Officials have told him that someone will soon pump the water into Corralitos Creek, but it is anyone’s guess when that will happen. The wheels of government, he muses, grind slowly.
“The water is just sitting,” Norman says. “There’s nowhere for it to go.”
He points up the road, where the water is deeper, and asphalt is partially submerged in a sinkhole. Further up, homes show evidence that water reached as high as six feet.
More than 70 sandbags he placed around his home failed to keep water and mud out of his garage, so he built plywood platforms in his backyard to hold the belongings he managed to salvage.
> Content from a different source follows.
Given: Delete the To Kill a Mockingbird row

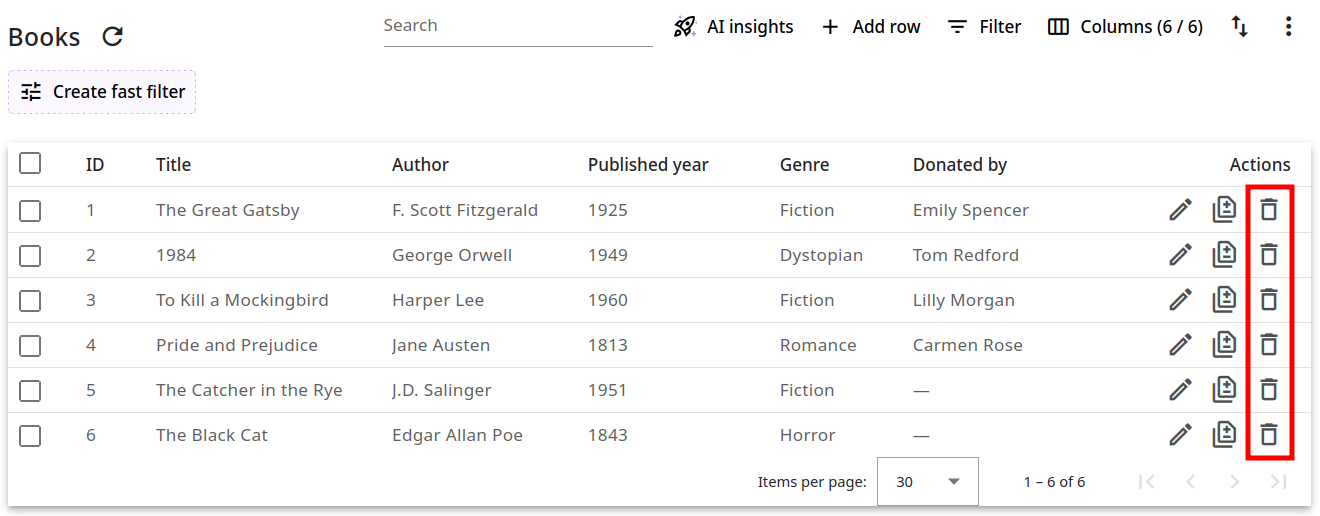Looking at the screenshot, I should click(1268, 300).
With mud and water filling the crawlspace under his house, it’s unclear how much damage has occurred.
Maria Cacho has been sleeping on the Pajaro Bridge with her two sons, 7 and 9. She was among the hundreds initially evacuated when the levee broke. Cacho was among about 50 who gathered on the Pajaro Bridge on Monday, waiting for answers: Were their homes flooded? When will they be able to check on their homes? But little news was offered.
“They’re not saying anything,” Cacho says, pointing to the Monterey County Sheriff’s deputies guarding the blocked Pajaro Bridge. “Nothing.”
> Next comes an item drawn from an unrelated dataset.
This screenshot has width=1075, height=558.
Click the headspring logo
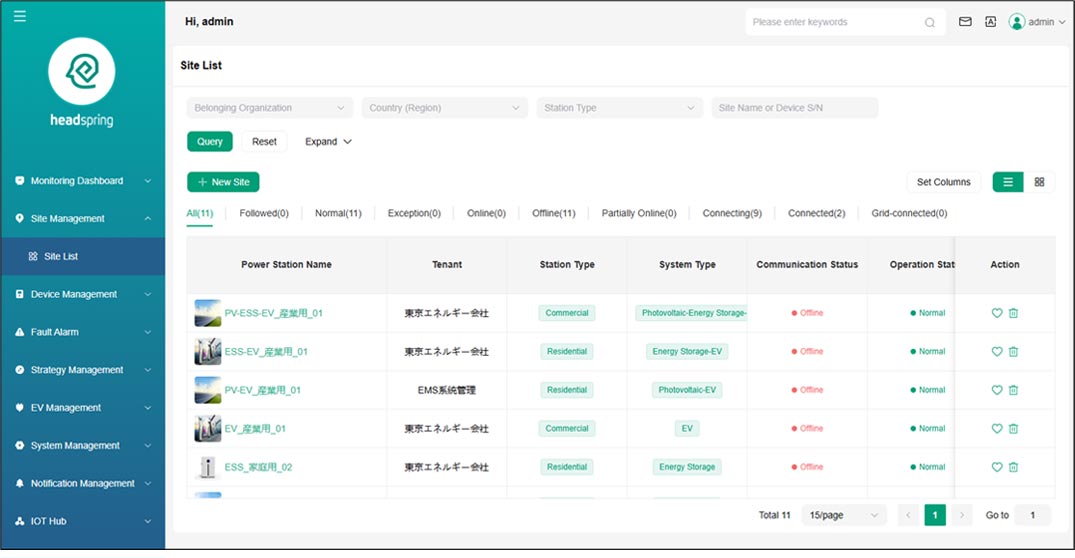click(x=82, y=73)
Alexis Aguilar only had time to grab two sets of clothes and some important paperwork when Monterey County Sheriff’s deputies ordered him to evacuate from his Johnson Street residence around Midnight on Friday.
Like Cacho, Aguilar says he has received little information about when he can return.
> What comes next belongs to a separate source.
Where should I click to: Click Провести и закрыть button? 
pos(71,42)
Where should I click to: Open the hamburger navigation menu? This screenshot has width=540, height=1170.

“We need answers,” Aguilar says. “Where am I going to stay?”
Jonathan Gonzalez was one of a few allowed to return to the evacuated town, where he retrieved one cat, a bird, a guinea pig and two exuberant huskies.
Nearby, two Monterey County SPCA officers fill their trucks with many rescued animals, including an anxious rooster crowing loudly from a cardboard carrier.
“We’ve rescued a little bit of everything,” Investigative Supervisor Jacob Duarte says.
In December, Pajaro resident Hannah Northrop says she and her boyfriend moved to Pajaro from the Santa Cruz Mountains. She had already seen a community burn in the CZU fires, which forced hundreds to evacuate. Northrop felt like it was the same experience all over again; officials came by her house around 1am to tell her to pack up and leave.
“It’s the second time we’ve been under mandatory evacuation,” she says.
When she looked outside, she saw water surrounding her house, but it hadn’t gotten inside. She had power and running water at the time.
“It’s a little frightening,” Northrop says. “I just don’t remember going through anything like this before. Right now, we’re just trying to get a plan together.”
Today’s rainstorm isn’t expected to be as torrential as initially predicted, but it won’t help. Or make it any easier for the many displaced residents to return home.
Pajaro residents are still advised to refrain from drinking or using tap water for cooking.
Potable water is available at the Pajaro Valley Golf Course, 967 Salinas Road in Royal Oaks.